→ Problem details: Please output the data below as a JSON list of strings, with one string per line and blank lines left out.

** START Information supplied **

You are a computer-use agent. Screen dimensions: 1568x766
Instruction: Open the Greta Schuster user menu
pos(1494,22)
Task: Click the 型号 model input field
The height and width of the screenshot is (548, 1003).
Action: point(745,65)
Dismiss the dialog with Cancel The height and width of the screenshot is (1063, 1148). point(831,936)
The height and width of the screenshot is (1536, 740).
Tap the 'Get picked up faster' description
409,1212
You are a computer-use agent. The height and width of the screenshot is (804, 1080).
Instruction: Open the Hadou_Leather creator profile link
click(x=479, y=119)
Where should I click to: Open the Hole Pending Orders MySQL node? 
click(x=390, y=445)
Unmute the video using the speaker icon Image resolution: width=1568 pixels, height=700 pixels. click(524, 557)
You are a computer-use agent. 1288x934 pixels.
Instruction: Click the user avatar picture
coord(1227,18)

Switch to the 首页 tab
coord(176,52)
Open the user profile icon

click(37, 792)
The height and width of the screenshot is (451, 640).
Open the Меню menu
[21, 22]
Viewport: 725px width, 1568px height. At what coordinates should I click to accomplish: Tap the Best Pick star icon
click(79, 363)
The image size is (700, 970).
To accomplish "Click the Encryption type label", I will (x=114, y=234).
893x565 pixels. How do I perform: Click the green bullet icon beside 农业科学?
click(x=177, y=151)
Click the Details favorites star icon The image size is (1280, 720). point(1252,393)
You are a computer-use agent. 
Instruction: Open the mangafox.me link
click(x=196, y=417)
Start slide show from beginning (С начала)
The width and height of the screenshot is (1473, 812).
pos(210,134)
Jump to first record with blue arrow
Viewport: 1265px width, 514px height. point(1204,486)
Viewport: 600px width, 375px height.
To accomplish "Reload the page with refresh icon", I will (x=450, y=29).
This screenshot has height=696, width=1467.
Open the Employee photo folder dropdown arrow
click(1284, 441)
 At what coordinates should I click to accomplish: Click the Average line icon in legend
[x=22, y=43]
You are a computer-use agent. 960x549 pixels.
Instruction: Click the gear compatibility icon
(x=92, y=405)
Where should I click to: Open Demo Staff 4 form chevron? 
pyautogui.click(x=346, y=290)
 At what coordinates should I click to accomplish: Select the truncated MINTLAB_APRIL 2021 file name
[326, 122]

** END Information supplied **

→ Task result:
[
  "You are a computer-use agent. Screen dimensions: 1568x766",
  "Instruction: Open the Greta Schuster user menu",
  "pos(1494,22)",
  "Task: Click the 型号 model input field",
  "The height and width of the screenshot is (548, 1003).",
  "Action: point(745,65)",
  "Dismiss the dialog with Cancel The height and width of the screenshot is (1063, 1148). point(831,936)",
  "The height and width of the screenshot is (1536, 740).",
  "Tap the 'Get picked up faster' description",
  "409,1212",
  "You are a computer-use agent. The height and width of the screenshot is (804, 1080).",
  "Instruction: Open the Hadou_Leather creator profile link",
  "click(x=479, y=119)",
  "Where should I click to: Open the Hole Pending Orders MySQL node? ",
  "click(x=390, y=445)",
  "Unmute the video using the speaker icon Image resolution: width=1568 pixels, height=700 pixels. click(524, 557)",
  "You are a computer-use agent. 1288x934 pixels.",
  "Instruction: Click the user avatar picture",
  "coord(1227,18)",
  "Switch to the 首页 tab",
  "coord(176,52)",
  "Open the user profile icon",
  "click(37, 792)",
  "The height and width of the screenshot is (451, 640).",
  "Open the Меню menu",
  "[21, 22]",
  "Viewport: 725px width, 1568px height. At what coordinates should I click to accomplish: Tap the Best Pick star icon",
  "click(79, 363)",
  "The image size is (700, 970).",
  "To accomplish \"Click the Encryption type label\", I will (x=114, y=234).",
  "893x565 pixels. How do I perform: Click the green bullet icon beside 农业科学?",
  "click(x=177, y=151)",
  "Click the Details favorites star icon The image size is (1280, 720). point(1252,393)",
  "You are a computer-use agent. ",
  "Instruction: Open the mangafox.me link",
  "click(x=196, y=417)",
  "Start slide show from beginning (С начала)",
  "The width and height of the screenshot is (1473, 812).",
  "pos(210,134)",
  "Jump to first record with blue arrow",
  "Viewport: 1265px width, 514px height. point(1204,486)",
  "Viewport: 600px width, 375px height.",
  "To accomplish \"Reload the page with refresh icon\", I will (x=450, y=29).",
  "This screenshot has height=696, width=1467.",
  "Open the Employee photo folder dropdown arrow",
  "click(1284, 441)",
  " At what coordinates should I click to accomplish: Click the Average line icon in legend",
  "[x=22, y=43]",
  "You are a computer-use agent. 960x549 pixels.",
  "Instruction: Click the gear compatibility icon",
  "(x=92, y=405)",
  "Where should I click to: Open Demo Staff 4 form chevron? ",
  "pyautogui.click(x=346, y=290)",
  " At what coordinates should I click to accomplish: Select the truncated MINTLAB_APRIL 2021 file name",
  "[326, 122]"
]